平日呂素問覺得展卿雲爽朗活潑,今日卻覺得她格外聒噪。

    眼角的餘光瞥見一角棗紅色的衣衫,她想起今晚駱宏章穿的就是這個顏色,因此把展卿雲一推,“駱將軍是不是找你有話說?我先自己回去好了。”

    展卿雲往不遠處一看,駱宏章果真提着一盞紅燈遙遙等候,不由得面上一紅,心裏甜滋滋的恨不能立刻奔過去,嘴上卻道:“路滑,我還是先送你回去。

    “他能找我有什麼話說?便是有什麼,天亮了再說不一樣?”

    “我沒事,”呂素問又推了她一把,順手扶上一個護送她們的女親衛的手臂,“有她們呢,怕什麼。你快去!遲一點早一點,意義是不一樣的。”

    展卿雲沒注意到她臉上的落寞,歡歡喜喜道:“那我去啦!”

    邁着輕盈的步子朝駱宏章走去。

    駱宏章遙遙衝着呂素問點頭示意,然後和展卿雲並肩進了一旁的抱廈。

    呂素問勉強擠出的笑容再次消失,她閉了閉眼,有氣無力地道:“咱們回去吧。”

    怕女兵起疑,還特意解釋道:“我身子有些不適,你們也不必聲張,我有藥,喫一點,睡醒就沒事了。”

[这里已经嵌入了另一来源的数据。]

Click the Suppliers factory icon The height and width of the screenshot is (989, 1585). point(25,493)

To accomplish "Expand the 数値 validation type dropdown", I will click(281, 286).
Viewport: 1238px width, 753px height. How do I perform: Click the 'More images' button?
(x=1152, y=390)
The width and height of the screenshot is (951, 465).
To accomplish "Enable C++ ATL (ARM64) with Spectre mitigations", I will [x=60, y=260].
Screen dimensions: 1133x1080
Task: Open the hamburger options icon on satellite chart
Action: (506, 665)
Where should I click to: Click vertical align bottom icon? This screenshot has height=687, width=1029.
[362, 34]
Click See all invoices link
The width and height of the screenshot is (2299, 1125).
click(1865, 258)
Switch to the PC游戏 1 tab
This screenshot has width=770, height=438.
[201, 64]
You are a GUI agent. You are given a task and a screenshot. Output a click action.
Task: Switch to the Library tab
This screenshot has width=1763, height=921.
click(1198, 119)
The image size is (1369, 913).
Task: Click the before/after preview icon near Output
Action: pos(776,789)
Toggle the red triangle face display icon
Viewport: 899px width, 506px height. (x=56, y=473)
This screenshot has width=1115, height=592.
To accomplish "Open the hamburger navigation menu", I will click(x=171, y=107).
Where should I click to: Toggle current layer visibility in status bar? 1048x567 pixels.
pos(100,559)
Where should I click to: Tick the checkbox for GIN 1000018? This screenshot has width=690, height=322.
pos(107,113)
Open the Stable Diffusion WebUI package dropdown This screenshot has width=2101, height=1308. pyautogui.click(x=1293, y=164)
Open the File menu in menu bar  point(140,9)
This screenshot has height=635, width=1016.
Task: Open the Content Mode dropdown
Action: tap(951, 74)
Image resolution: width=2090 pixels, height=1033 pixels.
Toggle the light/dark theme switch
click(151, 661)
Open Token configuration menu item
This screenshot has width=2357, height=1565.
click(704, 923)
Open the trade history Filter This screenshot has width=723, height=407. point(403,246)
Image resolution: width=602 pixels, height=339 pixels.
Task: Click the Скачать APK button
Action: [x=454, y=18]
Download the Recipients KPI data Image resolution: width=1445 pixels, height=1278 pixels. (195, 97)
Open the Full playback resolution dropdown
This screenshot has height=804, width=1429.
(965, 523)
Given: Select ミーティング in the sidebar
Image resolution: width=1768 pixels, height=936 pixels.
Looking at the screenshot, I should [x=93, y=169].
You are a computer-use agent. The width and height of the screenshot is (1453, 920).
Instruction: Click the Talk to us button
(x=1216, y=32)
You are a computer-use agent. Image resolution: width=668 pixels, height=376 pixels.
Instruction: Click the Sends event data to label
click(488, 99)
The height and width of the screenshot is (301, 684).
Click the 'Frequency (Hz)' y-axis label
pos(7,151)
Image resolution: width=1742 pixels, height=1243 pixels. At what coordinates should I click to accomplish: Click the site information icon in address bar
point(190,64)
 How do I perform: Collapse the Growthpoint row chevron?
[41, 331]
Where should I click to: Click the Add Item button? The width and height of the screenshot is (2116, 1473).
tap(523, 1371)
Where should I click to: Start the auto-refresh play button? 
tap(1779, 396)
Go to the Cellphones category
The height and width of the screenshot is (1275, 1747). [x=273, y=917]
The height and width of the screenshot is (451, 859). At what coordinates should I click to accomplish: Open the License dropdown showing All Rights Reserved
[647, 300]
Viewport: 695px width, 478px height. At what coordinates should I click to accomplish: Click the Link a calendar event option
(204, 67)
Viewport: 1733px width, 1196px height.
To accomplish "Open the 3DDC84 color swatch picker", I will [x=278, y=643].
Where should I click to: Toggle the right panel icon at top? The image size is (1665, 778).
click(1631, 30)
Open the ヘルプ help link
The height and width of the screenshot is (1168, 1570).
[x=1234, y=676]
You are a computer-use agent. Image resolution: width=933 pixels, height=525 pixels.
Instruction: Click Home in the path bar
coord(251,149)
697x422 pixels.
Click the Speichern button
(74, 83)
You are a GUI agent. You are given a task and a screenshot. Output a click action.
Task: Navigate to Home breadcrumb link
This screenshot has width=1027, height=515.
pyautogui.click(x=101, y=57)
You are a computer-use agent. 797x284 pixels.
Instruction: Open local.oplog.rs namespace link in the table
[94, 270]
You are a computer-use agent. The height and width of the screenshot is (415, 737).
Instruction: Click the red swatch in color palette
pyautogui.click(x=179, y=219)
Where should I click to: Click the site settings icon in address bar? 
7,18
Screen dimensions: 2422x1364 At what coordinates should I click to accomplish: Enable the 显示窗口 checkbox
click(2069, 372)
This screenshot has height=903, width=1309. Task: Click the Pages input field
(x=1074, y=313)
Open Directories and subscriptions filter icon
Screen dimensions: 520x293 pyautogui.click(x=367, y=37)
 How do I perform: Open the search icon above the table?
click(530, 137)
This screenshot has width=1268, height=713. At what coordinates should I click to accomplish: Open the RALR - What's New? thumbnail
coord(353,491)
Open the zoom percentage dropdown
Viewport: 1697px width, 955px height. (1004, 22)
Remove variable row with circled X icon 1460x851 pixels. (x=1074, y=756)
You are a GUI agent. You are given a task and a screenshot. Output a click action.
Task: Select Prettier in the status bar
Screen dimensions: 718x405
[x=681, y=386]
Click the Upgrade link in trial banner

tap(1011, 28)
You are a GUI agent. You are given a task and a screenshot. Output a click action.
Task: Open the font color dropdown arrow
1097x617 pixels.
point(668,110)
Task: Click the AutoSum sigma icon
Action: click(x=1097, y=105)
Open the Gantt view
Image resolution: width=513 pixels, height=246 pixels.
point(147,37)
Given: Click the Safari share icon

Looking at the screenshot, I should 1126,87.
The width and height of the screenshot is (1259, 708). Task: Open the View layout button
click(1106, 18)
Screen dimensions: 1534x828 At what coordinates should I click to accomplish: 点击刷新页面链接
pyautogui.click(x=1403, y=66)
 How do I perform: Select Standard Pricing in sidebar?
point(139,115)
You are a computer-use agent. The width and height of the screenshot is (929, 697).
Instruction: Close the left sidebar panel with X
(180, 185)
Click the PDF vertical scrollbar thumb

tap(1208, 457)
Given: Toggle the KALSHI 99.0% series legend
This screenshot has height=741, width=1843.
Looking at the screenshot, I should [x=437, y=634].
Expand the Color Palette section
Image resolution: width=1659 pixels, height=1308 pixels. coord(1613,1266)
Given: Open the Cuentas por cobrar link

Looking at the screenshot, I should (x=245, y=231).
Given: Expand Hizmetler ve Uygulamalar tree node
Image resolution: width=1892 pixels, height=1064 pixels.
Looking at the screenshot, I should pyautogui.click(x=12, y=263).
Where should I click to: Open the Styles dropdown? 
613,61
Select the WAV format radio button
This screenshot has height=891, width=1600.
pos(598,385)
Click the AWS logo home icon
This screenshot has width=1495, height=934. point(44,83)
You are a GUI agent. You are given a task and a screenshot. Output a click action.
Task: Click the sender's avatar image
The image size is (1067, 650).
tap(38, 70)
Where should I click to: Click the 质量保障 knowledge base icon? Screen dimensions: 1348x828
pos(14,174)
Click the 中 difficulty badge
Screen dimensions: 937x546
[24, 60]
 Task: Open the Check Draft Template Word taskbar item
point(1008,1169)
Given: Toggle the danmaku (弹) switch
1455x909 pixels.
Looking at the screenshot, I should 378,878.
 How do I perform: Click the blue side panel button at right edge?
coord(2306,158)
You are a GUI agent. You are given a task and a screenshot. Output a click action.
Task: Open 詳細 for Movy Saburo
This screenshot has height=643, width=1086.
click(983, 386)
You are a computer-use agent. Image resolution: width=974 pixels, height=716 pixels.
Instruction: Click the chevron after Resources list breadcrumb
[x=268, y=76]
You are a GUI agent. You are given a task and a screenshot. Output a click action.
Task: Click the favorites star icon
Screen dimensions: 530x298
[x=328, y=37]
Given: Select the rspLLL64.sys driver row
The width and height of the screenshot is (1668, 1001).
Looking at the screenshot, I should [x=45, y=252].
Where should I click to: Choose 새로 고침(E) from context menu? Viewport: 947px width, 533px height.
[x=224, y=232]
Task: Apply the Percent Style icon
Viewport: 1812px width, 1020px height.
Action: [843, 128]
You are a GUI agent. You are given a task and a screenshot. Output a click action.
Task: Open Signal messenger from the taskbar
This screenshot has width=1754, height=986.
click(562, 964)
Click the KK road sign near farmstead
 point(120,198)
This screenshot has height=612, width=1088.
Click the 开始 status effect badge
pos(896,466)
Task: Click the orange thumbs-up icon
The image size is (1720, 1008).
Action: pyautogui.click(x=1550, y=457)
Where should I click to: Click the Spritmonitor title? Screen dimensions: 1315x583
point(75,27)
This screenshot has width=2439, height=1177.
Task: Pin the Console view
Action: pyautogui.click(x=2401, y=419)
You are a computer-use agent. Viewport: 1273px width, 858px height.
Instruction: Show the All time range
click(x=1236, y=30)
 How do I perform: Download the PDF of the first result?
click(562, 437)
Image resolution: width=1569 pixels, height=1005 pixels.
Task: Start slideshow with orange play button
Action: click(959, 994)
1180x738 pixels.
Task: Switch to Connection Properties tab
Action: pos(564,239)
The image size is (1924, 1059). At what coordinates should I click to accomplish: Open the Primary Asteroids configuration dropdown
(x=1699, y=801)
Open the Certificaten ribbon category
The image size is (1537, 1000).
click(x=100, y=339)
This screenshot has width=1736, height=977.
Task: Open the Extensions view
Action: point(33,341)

    儘管除夕夜鬧到很晚,但初一一早上大部分人還是都起來了。

    大家換了新衣裳,先分別去給宋清齋和許寄拜年,又得了一波賞賜,然後便是彼此互相問候。

    許寄打發了幾輪來拜年的,覺得不耐煩了,便乾脆誰也不見了,關起門來補覺,一直到將近午時纔起來。

    這一日又有兩輪宴席,不過午宴比較隆重,晚宴就偏向清淡了。

    呂素問藉口身體不舒服,兩次宴會都沒有參加,展卿雲還特意讓大廚房給她做了清粥小菜和麪條。

    宋清齋和許寄自然是非常高興的,許寄把給宋家準備的禮物拿出來讓他看了一遍,若是有不合適的還可以做調整。

    宋清齋不住點頭:“已經很周到了,我就想不了這麼周到。許許,你可真能幹!”

    許寄忍不住翻了個白眼,“這是我請溫嬤嬤和薛姑姑幫忙準備的,周嬸孃也做了參詳,能不好麼!我是讓你提提意見,你總比我瞭解他們,他們都有什麼喜好沒有?”

    宋清齋撓撓頭,“我是真的覺得無可挑剔。”

    許寄便乾脆利落讓人打包,“那就過了殘冬讓人送回去,我再讓農事局跟過去兩個人,把花生、葵花、棉花什麼的都種上。”

    “還是許許慮事周到,”宋清齋再次誇讚,“我都沒想到這些。”

    許寄這一回都懶得翻白眼了,“救命,你就沒別的詞了?”

    宋清齋哈哈笑道:“實話也不讓人說了?我可太難了!”

    許寄想掐他一把,又怕自己力氣太大,把人給掐壞了,只得磨了磨牙,“看來我得找幾本書讓你好好讀一讀!”

    宋清齋再次大笑,笑過之後跟她說:“北胡再次派人來和談,這一次我們收降了黑塔爾,我打算和他們的大可汗談一談,幫他收攏融月部,以期……”

    “罷了罷了,”許寄擺手,“我對這些不感興趣,也沒天分,你就不用和我說了。”